-- begin Dataset records --

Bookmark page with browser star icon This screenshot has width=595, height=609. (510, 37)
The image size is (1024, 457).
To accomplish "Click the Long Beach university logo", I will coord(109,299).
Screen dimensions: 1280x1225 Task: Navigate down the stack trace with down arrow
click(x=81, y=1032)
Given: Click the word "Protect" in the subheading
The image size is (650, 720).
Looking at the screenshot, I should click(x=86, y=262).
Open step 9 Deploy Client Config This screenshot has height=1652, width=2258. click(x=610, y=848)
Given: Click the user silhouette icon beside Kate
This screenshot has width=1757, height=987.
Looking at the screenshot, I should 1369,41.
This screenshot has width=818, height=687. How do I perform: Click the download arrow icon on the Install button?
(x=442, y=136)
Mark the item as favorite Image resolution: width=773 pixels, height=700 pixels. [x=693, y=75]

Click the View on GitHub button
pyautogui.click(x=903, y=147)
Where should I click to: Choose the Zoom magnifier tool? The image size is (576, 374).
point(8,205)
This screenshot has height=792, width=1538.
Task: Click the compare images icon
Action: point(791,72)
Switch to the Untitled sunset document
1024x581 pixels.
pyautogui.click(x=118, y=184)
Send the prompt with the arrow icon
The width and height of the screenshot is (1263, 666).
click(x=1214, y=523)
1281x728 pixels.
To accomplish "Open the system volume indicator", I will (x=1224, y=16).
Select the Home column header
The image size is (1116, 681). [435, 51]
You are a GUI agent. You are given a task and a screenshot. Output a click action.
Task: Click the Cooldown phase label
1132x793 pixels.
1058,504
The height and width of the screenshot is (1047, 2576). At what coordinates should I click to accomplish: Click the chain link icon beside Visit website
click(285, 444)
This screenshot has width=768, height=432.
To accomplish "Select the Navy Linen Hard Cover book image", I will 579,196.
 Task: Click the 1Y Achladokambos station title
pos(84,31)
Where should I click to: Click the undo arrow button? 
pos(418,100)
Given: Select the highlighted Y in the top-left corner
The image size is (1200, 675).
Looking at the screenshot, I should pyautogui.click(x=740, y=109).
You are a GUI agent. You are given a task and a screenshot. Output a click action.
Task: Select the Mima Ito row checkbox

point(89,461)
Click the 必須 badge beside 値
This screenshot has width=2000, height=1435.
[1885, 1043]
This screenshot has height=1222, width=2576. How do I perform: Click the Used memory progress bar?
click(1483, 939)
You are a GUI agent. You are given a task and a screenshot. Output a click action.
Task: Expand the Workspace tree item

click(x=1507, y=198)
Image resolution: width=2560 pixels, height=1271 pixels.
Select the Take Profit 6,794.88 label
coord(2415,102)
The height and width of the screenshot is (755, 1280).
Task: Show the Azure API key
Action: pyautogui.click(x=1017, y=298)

-- end Dataset records --

What is expected | Transcribe every one of the items above line for line, without changing anything.

Response to the exercise |
Bookmark page with browser star icon This screenshot has width=595, height=609. (510, 37)
The image size is (1024, 457).
To accomplish "Click the Long Beach university logo", I will coord(109,299).
Screen dimensions: 1280x1225 Task: Navigate down the stack trace with down arrow
click(x=81, y=1032)
Given: Click the word "Protect" in the subheading
The image size is (650, 720).
Looking at the screenshot, I should click(x=86, y=262).
Open step 9 Deploy Client Config This screenshot has height=1652, width=2258. click(x=610, y=848)
Given: Click the user silhouette icon beside Kate
This screenshot has width=1757, height=987.
Looking at the screenshot, I should 1369,41.
This screenshot has width=818, height=687. How do I perform: Click the download arrow icon on the Install button?
(x=442, y=136)
Mark the item as favorite Image resolution: width=773 pixels, height=700 pixels. [x=693, y=75]

Click the View on GitHub button
pyautogui.click(x=903, y=147)
Where should I click to: Choose the Zoom magnifier tool? The image size is (576, 374).
point(8,205)
This screenshot has height=792, width=1538.
Task: Click the compare images icon
Action: point(791,72)
Switch to the Untitled sunset document
1024x581 pixels.
pyautogui.click(x=118, y=184)
Send the prompt with the arrow icon
The width and height of the screenshot is (1263, 666).
click(x=1214, y=523)
1281x728 pixels.
To accomplish "Open the system volume indicator", I will (x=1224, y=16).
Select the Home column header
The image size is (1116, 681). [435, 51]
You are a GUI agent. You are given a task and a screenshot. Output a click action.
Task: Click the Cooldown phase label
1132x793 pixels.
1058,504
The height and width of the screenshot is (1047, 2576). At what coordinates should I click to accomplish: Click the chain link icon beside Visit website
click(285, 444)
This screenshot has width=768, height=432.
To accomplish "Select the Navy Linen Hard Cover book image", I will 579,196.
 Task: Click the 1Y Achladokambos station title
pos(84,31)
Where should I click to: Click the undo arrow button? 
pos(418,100)
Given: Select the highlighted Y in the top-left corner
The image size is (1200, 675).
Looking at the screenshot, I should pyautogui.click(x=740, y=109).
You are a GUI agent. You are given a task and a screenshot. Output a click action.
Task: Select the Mima Ito row checkbox

point(89,461)
Click the 必須 badge beside 値
This screenshot has width=2000, height=1435.
[1885, 1043]
This screenshot has height=1222, width=2576. How do I perform: Click the Used memory progress bar?
click(1483, 939)
You are a GUI agent. You are given a task and a screenshot. Output a click action.
Task: Expand the Workspace tree item

click(x=1507, y=198)
Image resolution: width=2560 pixels, height=1271 pixels.
Select the Take Profit 6,794.88 label
coord(2415,102)
The height and width of the screenshot is (755, 1280).
Task: Show the Azure API key
Action: pyautogui.click(x=1017, y=298)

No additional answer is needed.